# Other .NET Programming > Windows Presentation Foundation (WPF) & XAML forum >  What is Good / Right approach or way to write a WPF enterprise application ?????

## Ashutosh.Tiwari

Hello,

          I have developed many WPF application but they were very small. Not i am going to develop a big enterprise application. I want to know right approach to develop a big application and by keeping in mind the performance of that  application should not be degrade So i am going to use MVVM architecture(little bit familiar with it).

                            Now, My Question is, there are lots of screens in my project so what Should i do.

1. Should i use individual window for each screen.

2.Should i use individual page for each screen.

3.Should i use individual page for each screen and load those page on a Single window of application.

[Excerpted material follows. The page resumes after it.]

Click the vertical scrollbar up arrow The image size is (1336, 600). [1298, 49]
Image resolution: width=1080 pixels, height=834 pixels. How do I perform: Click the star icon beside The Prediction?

4.Should i use user control of each screen and load those user controls to Window or Page Dynamically one by one

   according to requirement.

what is right approach ??? I am getting lots of information and examples about creation of simple application and example by using MVVM architecture which has 1 or 2 screens. But before starting development i want to know the right approach how to start developing of big projects, in which there are lots of screens for showing data, adding data, editing data and deleting data.

                      My second concern is how to maintain the performance of such a big application ??? Are there any standards for this ??? yes i got few links in MSDN which are telling about Garbage collector and IDisposable and many other things.

So can you suggest me what is right way ??? for over all this problem ???

Thanks

Ashutosh

----------